In 1913, President Woodrow Wilson signed an act designating funds for the eradication of the disease. Immigrants who attempted to enter the U.S. through Ellis Island, New York, had to be checked for trachoma. During this time, treatment for the disease was by topical application of copper sulfate. By the late 1930s, several ophthalmologists reported success in treating trachoma with sulfonamide antibiotics. In 1948, Vincent Tabone (who was later to become the President of Malta) was entrusted with the supervision of a campaign in Malta to treat trachoma using sulfonamide tablets and drops.

Due to improved sanitation and overall living conditions, trachoma virtually disappeared from the industrialized world by the 1950s, though it continues to plague the developing world to this day. Epidemiological studies were conducted in 1956–1963 by the Trachoma Control Pilot Project in India under the Indian Council for Medical Research. This potentially blinding disease remains endemic in the poorest regions of Africa, Asia, and the Middle East and in some parts of Latin America. Currently, 8 million people are visually impaired as a result of trachoma, and 41 million have an active infection.

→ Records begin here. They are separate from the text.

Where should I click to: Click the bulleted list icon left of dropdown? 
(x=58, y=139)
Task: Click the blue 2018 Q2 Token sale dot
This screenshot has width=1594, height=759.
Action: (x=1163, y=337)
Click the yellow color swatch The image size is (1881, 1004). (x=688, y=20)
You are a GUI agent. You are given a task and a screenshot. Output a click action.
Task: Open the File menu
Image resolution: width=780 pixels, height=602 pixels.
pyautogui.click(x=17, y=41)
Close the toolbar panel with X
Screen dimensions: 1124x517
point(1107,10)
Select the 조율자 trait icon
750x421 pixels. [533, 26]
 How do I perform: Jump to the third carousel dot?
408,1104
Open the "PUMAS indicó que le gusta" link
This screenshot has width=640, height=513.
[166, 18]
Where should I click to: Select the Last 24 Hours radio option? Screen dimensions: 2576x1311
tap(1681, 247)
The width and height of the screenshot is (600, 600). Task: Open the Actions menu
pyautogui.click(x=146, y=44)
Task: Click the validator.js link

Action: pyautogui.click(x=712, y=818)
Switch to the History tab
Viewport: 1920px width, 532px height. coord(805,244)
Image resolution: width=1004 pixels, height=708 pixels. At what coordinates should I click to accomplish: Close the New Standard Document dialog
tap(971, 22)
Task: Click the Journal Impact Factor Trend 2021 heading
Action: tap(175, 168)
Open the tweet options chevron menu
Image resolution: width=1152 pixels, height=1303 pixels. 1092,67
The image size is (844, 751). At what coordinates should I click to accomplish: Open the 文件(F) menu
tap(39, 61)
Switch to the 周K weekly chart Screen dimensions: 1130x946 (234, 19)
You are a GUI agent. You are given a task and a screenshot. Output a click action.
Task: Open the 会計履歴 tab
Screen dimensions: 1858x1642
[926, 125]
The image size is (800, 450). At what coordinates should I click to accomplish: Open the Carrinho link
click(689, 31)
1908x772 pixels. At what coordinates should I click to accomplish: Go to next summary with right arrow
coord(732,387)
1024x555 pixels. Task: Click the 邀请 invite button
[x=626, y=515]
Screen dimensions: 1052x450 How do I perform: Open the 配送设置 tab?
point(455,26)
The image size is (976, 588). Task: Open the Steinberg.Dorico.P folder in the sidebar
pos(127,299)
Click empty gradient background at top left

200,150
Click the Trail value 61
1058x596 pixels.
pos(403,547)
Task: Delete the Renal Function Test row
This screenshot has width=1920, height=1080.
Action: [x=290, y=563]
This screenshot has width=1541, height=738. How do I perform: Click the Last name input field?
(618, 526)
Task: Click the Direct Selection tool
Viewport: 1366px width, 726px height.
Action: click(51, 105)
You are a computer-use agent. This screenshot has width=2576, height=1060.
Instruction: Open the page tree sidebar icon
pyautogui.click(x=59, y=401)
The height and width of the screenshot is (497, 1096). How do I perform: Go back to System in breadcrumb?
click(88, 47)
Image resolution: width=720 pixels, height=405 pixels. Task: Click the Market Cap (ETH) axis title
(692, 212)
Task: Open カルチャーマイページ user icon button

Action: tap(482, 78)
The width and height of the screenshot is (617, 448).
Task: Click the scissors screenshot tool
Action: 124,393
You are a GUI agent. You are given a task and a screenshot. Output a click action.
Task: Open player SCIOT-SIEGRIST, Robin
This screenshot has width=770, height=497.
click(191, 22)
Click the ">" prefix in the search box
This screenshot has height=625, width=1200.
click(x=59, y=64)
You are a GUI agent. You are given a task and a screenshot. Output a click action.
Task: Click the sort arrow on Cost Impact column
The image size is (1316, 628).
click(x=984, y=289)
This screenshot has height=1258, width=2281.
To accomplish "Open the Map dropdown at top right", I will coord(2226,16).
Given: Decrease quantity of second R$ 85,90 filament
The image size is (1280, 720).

In 2026, Australia was declared to have eliminated trachoma as a public health problem. The same year, the World Health Organization announced that, following Timor-Leste's elimination of the disease, Southeast Asia has eliminated trachoma as a public health problem.

India's Health and Family Welfare Minister JP Nadda declared India free of infective trachoma in 2017.

===Etymology===
The term is derived from Neo-Latin trāchōma, from Greek τράχωμα trākhōma, from τραχύς trākhus "rough".

== Economics ==
The economic burden of trachoma is huge, particularly concerning covering treatment costs and productivity losses as a result of increased visual impairment, and in some cases, permanent blindness. The global estimated cost of trachoma is reported between $US2.9 and 5.3 billion each year. By including the cost of trichiasis treatment, the estimated overall cost for the disease increases to about $US 8 billion.